インターネット通販サイト Amazon 日本法人ができてから、私の書籍、音楽レコードの入手方法が大きく変わってしまった。特に洋書のたぐいは、高価だったり店頭になかったりして、これまであきらめていたものまで簡単に購入できるようになった。音楽レコードもそうで、この数年、街の店に入ったことがない。本当は一般書店やレコード店で消費したほうが良いのだろうけど、アマゾンの利便性に負けてしまう。買うばかりではない、必要ない書籍やCDなどの売却処分も、Amazon のマーケットプレイスを利用するようになった。

中央公論新社 (1976/01)
まだインターネットが普及する前、スペースをとるので持て余した文学全集を古書店に持ち込んだことがある。ところが驚くべき査定の低さに落胆したことを今でも思い出す。考えてみればいつ売れるかわからない書籍、引き取り価格が二束三文であることは仕方ないかもしれない。ふと思い出し川田順造著『曠野から』を検索したら、マーケットプレイスで見つかった。川田順造はフランスの文化人類学者クロード・レヴィ=ストロースの『悲しき熱帯』(中央公論社)の翻訳者としても知られている。レヴィ=ストロースの『構造人類学』(みすず書房)は専門的過ぎて根を上げてしまったが、『悲しき熱帯』はエッセーゆえ、読みやすく親しみを持てる著書である。「私は旅や探検家が嫌いだ。それなのに、いま私はこうして自分の探検旅行のことを語ろうとしている」というその書き出しが私は好きである。文化人類学に対して門外漢である私がすんなり読めたのは、翻訳の妙があったこともある。それもそのはずで、川田順造は『曠野から』で日本エッセイシスト賞、『聲』で藤村記念歴程賞、『口頭伝承論』で毎日出版文化賞を受賞している人である。実は『悲しき熱帯』も『曠野から』も、実に優れた文学作品の趣がある。著者あとがきによると文化人類学のフィールドワークのため、西アフリカに暮らしている間に綴ったもので、主としてオート・ヴォルタが舞台となっている。私が最初に読んだのは筑摩書房から初版が出た1973年ごろだったと記憶している。
このサヴァンナに生きる人々の生活は、荒々しい自然に対して人間がきわめて受動的にしか生きないとき、人間がひきずらなくてはならない悲惨を私にみせつける。だが、自然に対して人間がいどみ、人間のもつある種の欲求に自然を従わせようとする努力を、しゃにむにつづけたとすれば、そのゆきつく先は、世界の一部にわれわれがすでにみているように、一生土をふまず、合金の檻の中で無精卵を産み続ける鶏や、植物の実としての機能を奪われた種子なしの西瓜を作り、大気や海を汚し、性行為を生殖から切り離し、間もなく死ぬことが分かっている病人の心臓の鼓動が止まらずにいる時間を引き伸ばして、最期に言いたいことも言えなくしてしまう医学を生み出すことになるだろう。

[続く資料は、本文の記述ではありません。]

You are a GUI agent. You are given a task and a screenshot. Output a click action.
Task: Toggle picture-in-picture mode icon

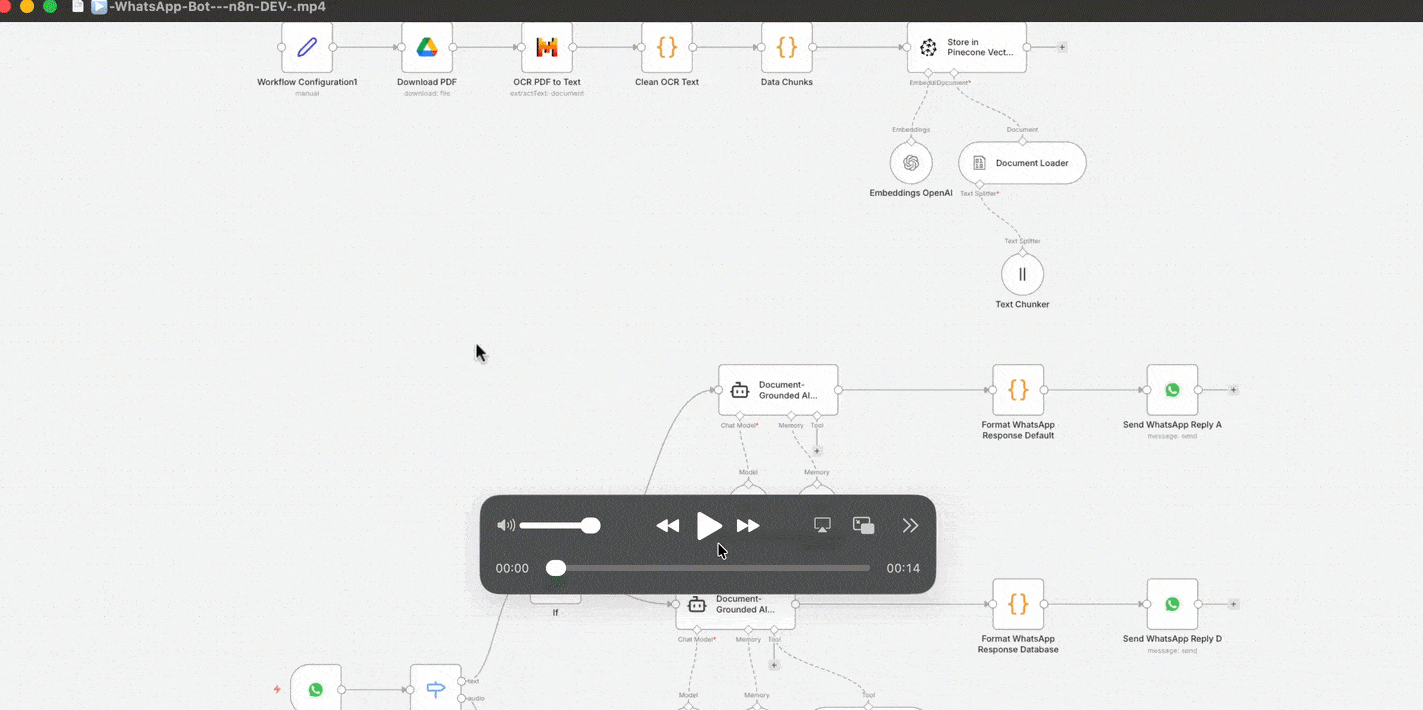(863, 526)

と今日を予言している。この本が出版されたちょうど同じころ、私はセネガル、ガンビア、コートジボワールの西アフリカ3国を旅行した。都市部ではすでに近代的なビルが立ち並んでいたが、農村部にはまだ「野生」が残っていた。40年余りという年月で激変した世界を嘆息しながら、再び一気にこの書を読み下してしまった。 上掲コートジボワールの写真は、Kodak Photo CD から、フリーウェアの画像ビューワー IrfanView でなんとか抽出した。世界的に有名なソフトで Windows 10 に対応している。Photoshop は古い CS3 までしか読み込むことができないようだ。この辺りにも時の流れを痛感する。